Your instructions. Write out exactly the lines below that run from the one containing "The width and height of the screenshot is (828, 560)." through the one containing "Open the post", both included, with no other lines.

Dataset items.
....

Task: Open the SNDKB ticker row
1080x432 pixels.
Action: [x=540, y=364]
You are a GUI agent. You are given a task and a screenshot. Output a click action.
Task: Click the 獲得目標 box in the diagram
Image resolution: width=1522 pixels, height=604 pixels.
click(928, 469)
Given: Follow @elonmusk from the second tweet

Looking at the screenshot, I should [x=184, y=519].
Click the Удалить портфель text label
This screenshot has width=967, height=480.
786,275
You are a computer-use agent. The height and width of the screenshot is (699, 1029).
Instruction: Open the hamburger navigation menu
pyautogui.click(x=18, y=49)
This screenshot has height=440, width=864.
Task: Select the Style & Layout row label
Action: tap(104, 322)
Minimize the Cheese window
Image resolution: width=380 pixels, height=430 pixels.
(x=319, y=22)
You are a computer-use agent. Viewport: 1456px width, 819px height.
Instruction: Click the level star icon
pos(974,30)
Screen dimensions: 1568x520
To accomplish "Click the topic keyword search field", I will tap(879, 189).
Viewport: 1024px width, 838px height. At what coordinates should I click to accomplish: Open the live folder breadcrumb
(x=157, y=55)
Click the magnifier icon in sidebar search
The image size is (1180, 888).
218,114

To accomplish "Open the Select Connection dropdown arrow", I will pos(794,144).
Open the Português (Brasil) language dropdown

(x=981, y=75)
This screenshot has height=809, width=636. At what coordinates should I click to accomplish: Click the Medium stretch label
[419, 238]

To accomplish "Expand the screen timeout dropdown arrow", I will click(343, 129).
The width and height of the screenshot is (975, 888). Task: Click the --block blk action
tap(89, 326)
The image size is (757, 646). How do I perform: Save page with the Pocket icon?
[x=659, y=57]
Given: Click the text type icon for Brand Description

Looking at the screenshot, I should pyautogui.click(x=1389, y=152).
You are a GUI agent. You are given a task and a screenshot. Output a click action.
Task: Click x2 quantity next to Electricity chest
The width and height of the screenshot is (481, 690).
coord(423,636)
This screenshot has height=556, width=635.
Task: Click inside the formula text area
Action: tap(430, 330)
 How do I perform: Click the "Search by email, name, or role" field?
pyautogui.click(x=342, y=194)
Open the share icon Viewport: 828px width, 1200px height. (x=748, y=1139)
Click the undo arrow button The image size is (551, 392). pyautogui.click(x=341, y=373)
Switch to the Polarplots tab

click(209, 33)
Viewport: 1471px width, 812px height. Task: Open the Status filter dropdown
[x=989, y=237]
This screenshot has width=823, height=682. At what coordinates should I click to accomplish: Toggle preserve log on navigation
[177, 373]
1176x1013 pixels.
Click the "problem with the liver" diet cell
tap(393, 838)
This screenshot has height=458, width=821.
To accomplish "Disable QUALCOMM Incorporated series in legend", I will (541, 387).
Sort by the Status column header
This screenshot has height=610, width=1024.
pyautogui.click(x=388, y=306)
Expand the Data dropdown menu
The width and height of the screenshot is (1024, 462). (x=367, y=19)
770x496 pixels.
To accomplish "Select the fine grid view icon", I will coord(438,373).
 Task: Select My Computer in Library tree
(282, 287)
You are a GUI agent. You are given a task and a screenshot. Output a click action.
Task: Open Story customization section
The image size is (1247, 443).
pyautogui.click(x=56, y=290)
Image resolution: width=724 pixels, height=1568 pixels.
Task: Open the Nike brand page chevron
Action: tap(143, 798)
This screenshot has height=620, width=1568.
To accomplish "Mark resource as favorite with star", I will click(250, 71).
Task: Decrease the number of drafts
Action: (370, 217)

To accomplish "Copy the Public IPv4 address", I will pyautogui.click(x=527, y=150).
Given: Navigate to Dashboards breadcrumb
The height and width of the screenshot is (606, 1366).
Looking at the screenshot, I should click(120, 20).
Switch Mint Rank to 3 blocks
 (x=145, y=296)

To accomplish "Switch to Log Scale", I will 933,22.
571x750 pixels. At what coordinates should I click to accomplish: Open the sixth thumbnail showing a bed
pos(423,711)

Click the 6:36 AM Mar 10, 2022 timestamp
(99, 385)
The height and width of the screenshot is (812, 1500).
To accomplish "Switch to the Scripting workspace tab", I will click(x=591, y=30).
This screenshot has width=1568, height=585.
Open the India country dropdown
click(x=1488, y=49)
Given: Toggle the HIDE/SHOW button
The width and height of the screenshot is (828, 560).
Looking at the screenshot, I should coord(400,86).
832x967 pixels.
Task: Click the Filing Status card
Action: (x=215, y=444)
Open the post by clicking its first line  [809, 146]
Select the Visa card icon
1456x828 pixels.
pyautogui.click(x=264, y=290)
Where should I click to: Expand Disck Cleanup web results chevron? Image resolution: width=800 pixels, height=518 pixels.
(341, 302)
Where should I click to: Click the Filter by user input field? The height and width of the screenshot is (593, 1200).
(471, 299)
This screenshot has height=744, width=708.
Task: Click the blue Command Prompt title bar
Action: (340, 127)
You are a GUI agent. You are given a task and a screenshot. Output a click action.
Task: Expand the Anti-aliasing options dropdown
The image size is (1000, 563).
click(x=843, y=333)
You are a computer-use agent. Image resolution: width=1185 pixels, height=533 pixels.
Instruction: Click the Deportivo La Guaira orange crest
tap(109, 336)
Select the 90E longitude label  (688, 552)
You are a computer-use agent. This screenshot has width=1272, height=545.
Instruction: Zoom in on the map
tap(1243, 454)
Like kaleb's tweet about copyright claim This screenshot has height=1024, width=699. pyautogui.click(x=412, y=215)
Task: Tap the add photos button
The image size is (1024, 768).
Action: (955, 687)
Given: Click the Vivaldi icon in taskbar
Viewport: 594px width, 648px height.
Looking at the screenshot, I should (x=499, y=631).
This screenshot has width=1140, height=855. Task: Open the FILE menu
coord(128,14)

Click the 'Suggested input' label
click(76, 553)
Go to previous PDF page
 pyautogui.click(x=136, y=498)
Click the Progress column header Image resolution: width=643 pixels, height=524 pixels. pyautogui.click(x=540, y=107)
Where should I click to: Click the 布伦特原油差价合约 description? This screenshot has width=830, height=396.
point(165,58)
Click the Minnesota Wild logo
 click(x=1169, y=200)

....

Solution.
The width and height of the screenshot is (828, 560).
Looking at the screenshot, I should coord(400,86).
832x967 pixels.
Task: Click the Filing Status card
Action: (x=215, y=444)
Open the post by clicking its first line  [809, 146]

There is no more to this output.